In 1938, selected along with several other young Scottish artists, he executed a mural for the Empire Exhibition in Bellahouston Park and in 1941 won the Royal Scottish Academy's Guthrie Award. Unfit for war service, Donaldson began to teach at his former college and was appointed a full-time lecturer in 1944. At this time he began portrait painting and soon attracted numerous commissions culminating in 1966 with a portrait of Her Majesty the Queen which led to his appointment as Painter and Limner to Her Majesty the Queen in Scotland, in 1977. His portraits, often strongly coloured and vigorously painted, have a nervous energy expressive of the emotions he professed to feel at the magnitude of the task of depicting his sitter.

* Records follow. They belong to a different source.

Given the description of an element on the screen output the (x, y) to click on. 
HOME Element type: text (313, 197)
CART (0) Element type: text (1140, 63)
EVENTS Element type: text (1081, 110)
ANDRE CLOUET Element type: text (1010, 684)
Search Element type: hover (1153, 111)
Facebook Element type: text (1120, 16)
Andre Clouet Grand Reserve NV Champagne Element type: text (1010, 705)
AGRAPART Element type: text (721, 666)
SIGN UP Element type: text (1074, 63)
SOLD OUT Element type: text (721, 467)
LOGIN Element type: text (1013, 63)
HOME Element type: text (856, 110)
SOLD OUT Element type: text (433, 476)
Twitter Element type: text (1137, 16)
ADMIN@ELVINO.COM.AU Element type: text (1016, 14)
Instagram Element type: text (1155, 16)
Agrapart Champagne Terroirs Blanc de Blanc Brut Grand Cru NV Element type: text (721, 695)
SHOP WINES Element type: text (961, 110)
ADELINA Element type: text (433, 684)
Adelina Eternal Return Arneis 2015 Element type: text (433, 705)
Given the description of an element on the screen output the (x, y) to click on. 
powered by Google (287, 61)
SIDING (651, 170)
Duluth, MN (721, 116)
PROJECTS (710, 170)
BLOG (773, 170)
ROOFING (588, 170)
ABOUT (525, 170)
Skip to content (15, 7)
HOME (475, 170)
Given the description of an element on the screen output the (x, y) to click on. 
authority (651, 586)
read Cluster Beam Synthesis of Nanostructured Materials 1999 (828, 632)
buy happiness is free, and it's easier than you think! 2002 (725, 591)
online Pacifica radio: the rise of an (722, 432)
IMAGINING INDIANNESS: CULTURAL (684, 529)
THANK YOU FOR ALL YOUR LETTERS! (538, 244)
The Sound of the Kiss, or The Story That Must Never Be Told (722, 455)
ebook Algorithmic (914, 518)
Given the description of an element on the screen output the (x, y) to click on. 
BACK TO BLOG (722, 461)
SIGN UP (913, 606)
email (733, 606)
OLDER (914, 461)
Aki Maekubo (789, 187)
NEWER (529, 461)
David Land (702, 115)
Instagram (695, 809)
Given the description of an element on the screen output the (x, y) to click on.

As head of the Department of Drawing and Painting at Glasgow School of Art from 1967 his work continued a tradition of figurative painting there, which led to the development of the internationally recognised group of figurative painters who studied at Glasgow in the 1980s. To those who knew him he will be remembered for his truculent character, his intolerance of pretension and his vocabulary peppered with expletives (in effect more amusing than offensive), and for his own humanity which, as an artist, equipped him to paint insightful portraits of others.